Quando um livro fala consigo próprio
A 3ª edição de Hoje sinto-me… de Madalena Moniz (Orfeu Negro) trouxe algumas mudanças. Sete anos depois do lançamento deste alfabeto de emoções, há novas ilustrações e novas palavras que resultam de adaptações que a autora teve de fazer em edições estrangeiras. É, em suma, outro livro.
Mais mundo, mais afeto
Não é comum que as reedições de livros, nomeadamente de álbuns ilustrados, se apresentem com alterações de monta. Uma capa diferente, um formato maior ou menor, um final diferente, um pormenor no texto ou na ilustração… Um Livro para todos os dias, do Planeta Tangerina, é disso exemplo.
No caso de Hoje sinto-me… acontece uma leitura renovada que se lança em diálogo com o que já não está ou mudou de lugar, para quem conhece a 1ª edição.

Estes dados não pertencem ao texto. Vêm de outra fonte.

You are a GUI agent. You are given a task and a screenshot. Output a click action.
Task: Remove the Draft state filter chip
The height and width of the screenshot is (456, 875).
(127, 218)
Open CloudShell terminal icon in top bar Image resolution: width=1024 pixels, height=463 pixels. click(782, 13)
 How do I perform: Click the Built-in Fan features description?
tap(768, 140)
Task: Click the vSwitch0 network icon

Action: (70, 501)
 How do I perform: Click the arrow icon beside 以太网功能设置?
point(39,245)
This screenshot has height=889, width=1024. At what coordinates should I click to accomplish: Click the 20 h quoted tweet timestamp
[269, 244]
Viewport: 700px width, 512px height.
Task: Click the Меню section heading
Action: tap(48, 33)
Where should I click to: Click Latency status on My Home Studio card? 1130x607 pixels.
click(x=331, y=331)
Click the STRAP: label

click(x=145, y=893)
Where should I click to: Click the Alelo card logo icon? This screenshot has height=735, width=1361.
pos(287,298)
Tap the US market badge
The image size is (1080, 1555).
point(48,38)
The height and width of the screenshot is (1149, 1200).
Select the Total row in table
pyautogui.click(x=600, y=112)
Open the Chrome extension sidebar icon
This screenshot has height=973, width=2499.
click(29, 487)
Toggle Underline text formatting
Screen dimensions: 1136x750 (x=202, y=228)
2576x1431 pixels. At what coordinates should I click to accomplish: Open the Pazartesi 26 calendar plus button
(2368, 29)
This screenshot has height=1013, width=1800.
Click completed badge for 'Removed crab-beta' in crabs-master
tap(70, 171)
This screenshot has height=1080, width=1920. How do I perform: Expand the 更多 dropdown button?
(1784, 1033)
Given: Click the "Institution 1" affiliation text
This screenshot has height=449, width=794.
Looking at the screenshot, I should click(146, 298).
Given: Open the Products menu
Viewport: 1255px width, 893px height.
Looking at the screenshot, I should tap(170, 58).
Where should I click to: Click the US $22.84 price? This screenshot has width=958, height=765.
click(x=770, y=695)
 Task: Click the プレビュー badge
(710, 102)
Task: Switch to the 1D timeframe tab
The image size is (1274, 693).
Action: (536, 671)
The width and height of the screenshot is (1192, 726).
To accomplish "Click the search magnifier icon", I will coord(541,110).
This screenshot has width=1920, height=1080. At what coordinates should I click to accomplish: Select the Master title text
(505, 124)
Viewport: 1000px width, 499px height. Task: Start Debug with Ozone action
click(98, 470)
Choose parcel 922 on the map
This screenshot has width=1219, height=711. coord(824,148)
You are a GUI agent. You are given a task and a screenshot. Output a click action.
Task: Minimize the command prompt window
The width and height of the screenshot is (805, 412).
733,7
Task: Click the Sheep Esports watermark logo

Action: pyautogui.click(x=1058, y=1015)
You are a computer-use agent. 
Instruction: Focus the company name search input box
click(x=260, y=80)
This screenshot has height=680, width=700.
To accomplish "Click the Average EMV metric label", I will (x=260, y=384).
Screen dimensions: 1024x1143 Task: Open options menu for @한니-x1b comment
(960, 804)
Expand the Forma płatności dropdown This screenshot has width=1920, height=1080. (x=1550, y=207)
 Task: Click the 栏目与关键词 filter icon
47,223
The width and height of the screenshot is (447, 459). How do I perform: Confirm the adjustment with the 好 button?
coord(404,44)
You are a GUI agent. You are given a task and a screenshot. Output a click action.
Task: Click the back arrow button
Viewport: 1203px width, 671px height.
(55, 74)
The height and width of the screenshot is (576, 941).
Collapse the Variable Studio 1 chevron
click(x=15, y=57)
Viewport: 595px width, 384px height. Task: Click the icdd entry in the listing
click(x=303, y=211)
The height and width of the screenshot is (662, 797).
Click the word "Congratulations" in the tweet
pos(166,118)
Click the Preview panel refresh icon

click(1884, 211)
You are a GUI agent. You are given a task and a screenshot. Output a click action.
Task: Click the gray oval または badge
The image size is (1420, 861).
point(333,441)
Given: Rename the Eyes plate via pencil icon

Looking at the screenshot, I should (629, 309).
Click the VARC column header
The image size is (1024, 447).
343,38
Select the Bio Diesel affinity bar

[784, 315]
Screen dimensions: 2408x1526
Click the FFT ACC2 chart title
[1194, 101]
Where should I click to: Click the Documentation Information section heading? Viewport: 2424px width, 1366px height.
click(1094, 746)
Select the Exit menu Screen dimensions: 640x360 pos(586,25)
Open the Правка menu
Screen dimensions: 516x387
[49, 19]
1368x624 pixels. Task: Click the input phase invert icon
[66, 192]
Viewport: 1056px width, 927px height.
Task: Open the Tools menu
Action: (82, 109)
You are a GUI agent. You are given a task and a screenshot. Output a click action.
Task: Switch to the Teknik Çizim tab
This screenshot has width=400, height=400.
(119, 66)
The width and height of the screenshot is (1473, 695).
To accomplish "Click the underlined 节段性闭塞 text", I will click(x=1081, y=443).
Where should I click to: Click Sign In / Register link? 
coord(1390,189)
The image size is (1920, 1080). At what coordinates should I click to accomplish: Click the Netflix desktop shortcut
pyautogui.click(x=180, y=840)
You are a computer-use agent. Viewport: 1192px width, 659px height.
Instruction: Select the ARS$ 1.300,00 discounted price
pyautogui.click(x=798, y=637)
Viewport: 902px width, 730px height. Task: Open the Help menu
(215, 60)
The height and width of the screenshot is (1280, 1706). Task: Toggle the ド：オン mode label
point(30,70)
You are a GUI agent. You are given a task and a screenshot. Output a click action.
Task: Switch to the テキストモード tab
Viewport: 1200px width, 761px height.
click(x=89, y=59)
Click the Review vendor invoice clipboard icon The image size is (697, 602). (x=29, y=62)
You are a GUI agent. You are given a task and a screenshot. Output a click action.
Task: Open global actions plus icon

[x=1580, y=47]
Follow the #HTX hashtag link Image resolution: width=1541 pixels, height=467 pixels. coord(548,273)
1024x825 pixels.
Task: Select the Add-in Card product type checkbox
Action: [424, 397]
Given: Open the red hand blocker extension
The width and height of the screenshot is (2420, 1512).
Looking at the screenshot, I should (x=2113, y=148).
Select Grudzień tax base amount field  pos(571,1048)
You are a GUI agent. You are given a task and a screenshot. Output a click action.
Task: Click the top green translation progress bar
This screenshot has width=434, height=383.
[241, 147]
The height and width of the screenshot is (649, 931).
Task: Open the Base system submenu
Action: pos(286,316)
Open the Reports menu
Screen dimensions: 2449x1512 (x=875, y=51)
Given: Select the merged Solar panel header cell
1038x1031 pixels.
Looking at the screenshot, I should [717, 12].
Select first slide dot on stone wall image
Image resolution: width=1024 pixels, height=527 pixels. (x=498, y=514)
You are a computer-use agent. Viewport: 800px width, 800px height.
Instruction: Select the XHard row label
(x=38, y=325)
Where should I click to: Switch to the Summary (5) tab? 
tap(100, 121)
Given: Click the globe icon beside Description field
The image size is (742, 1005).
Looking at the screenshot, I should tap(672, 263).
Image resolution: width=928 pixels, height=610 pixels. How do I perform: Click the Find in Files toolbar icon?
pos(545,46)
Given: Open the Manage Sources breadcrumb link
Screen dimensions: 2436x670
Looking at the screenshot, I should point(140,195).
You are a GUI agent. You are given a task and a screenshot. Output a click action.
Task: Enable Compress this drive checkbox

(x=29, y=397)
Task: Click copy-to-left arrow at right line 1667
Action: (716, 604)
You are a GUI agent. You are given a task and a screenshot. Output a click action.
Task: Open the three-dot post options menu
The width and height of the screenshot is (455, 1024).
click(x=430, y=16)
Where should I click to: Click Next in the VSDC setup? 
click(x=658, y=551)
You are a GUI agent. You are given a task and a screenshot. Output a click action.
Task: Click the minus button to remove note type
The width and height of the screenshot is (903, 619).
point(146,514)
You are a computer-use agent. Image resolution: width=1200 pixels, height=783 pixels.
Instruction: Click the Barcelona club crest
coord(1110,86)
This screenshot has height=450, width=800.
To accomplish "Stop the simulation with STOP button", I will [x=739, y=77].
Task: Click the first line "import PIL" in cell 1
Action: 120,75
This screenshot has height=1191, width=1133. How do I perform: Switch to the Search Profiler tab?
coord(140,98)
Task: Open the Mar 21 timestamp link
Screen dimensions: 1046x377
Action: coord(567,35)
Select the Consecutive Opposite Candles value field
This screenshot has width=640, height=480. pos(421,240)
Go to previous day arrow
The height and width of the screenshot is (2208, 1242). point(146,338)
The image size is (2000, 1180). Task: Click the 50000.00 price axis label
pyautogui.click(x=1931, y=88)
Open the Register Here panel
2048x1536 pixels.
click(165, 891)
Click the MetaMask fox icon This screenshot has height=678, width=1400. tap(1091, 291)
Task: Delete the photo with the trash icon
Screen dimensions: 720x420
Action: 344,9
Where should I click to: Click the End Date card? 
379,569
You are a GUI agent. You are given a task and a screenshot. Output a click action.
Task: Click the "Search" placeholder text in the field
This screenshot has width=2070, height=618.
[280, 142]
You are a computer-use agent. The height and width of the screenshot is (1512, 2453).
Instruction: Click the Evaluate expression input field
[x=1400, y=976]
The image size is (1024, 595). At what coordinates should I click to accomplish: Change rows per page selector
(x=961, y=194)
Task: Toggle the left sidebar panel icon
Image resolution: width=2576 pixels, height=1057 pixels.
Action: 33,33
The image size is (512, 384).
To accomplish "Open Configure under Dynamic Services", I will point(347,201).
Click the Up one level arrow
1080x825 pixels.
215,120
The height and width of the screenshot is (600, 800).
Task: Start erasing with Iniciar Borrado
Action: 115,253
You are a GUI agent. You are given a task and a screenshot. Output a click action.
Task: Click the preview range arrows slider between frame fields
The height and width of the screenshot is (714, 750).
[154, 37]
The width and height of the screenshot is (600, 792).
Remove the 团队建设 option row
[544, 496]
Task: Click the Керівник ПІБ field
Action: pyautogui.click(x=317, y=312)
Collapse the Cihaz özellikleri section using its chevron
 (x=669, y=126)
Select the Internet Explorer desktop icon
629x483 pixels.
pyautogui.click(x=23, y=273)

Das vinte e seis entradas, correspondentes ao total de letras do alfabeto, há dez ilustrações novas, seis palavras novas, duas ilustrações que mudaram de sítio e correspondem a palavras diferentes e uma ilustração que tem um pormenor distinto.
Esta nova configuração altera algumas percepções. Logo no início, para a letra A a palavra escolhida foi e mantém-se “audaz”. Na 1ª edição esta emoção fazia-se acompanhar pela imagem do protagonista a escalar uma parede de pedra. Nesta que agora se apresenta o quadro representa o protagonista a beijar o rosto de uma menina. Para além da descodificação do significado da palavra se tornar mais evidente (ou talvez não), a situação é mais forte que a oferecida na 1ª edição. É facilmente reconhecível por mais leitores, logo abre o livro estabelecendo empatia. Para além disso contraria um universo mais individual, eventualmente solitário, do menino que só aparece acompanhado uma vez na 1ª edição, sentado com uma menina numa prancha sobre a água, ilustrando a palavra Genuíno.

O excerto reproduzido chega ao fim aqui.